La Provincia della Magna Grecia, invece, porrebbe una questione di riequilibrio territoriale. Chiederebbe di trasferire competenze, funzioni e capacità decisionale verso la fascia ionica. Costringerebbe la politica regionale e nazionale a confrontarsi con un territorio di oltre 430mila abitanti che reclama un proprio ruolo istituzionale.
Per sostenere questa proposta bisogna quindi esporsi. Bisogna affrontare le resistenze dei poteri centralisti, superare le rivalità municipali e rinunciare alla comodità delle battaglie simboliche. Bisogna avere il coraggio di chiedere non una concessione occasionale, ma una diversa distribuzione del potere.
È molto più semplice guidare una protesta per un reparto. Si ottiene visibilità immediata, si pronunciano parole dure e si può attribuire ad altri la responsabilità dell’emergenza. Costruire una nuova Provincia richiede invece studio, alleanze, continuità e una visione che superi la durata di una campagna elettorale.

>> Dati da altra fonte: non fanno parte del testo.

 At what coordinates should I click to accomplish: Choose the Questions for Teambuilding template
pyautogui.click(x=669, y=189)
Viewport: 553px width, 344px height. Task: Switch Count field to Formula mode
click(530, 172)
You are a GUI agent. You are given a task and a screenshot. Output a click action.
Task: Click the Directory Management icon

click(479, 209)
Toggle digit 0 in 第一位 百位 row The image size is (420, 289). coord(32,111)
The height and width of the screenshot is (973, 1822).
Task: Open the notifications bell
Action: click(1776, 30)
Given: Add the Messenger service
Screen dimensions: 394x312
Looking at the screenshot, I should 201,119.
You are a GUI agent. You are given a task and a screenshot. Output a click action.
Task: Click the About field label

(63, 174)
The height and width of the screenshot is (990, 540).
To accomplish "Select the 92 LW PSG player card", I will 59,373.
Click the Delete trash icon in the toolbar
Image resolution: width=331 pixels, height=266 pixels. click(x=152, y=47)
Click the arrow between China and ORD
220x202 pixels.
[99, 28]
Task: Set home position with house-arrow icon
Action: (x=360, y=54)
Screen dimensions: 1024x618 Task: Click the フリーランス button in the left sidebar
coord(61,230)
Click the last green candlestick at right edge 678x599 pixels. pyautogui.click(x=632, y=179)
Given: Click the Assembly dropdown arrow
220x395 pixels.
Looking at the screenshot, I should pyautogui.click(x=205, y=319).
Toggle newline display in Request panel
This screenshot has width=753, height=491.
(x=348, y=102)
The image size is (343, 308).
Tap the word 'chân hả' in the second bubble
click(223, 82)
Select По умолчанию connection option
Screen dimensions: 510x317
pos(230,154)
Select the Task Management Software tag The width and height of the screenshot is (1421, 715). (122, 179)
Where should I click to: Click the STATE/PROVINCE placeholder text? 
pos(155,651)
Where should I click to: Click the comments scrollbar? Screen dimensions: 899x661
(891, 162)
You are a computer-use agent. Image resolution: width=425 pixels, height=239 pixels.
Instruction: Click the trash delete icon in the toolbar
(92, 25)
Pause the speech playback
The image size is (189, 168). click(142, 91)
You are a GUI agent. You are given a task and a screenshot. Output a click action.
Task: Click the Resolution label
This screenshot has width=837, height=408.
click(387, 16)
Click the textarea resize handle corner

Questo è il vero nanismo politico: non occuparsi delle piccole cose, che restano importanti, ma accontentarsi esclusivamente di quelle. Significa combattere per una stanza mentre si rinuncia a progettare l’intero edificio. Significa chiedere ogni volta che venga riparata una falla senza intervenire sull’assetto che continua a produrla.
Difendere i reparti è necessario. Ma non può essere l’unico orizzonte di una classe dirigente. La salute dei cittadini non si tutela attraverso una successione infinita di proteste, ciascuna legata all’emergenza del momento. Servono strutture adeguate, competenze, personale e soprattutto una programmazione costruita sulle reali dimensioni demografiche e territoriali dell’area.
La Provincia della Magna Grecia offrirebbe il quadro nel quale discutere il futuro dell’ospedale della Sibaritide come hub, l’istituzione di un’Azienda ospedaliera e la riorganizzazione dell’Azienda sanitaria provinciale. Sono obiettivi molto più incisivi della sopravvivenza precaria di un singolo reparto, perché riguardano la capacità del territorio di governare la propria sanità.
La proposta può essere migliorata e sottoposta a un confronto rigoroso. Non può essere rimossa per paura di disturbare gli equilibri esistenti. Chi la considera sbagliata dovrebbe spiegare perché. Chi la ritiene utile dovrebbe avere il coraggio di sostenerla apertamente.
Il silenzio, invece, tutela soltanto l’assetto attuale: un territorio frammentato, costretto a presentarsi ogni volta con il cappello in mano per difendere ciò che resta.
Alla politica della Sibaritide e del Crotonese va posta una domanda semplice: vuole continuare a protestare per ogni reparto oppure intende battersi per una Provincia, un ospedale hub e un’organizzazione sanitaria all’altezza di oltre 430mila cittadini? Da questa risposta si misurerà la qualità della sua classe dirigente.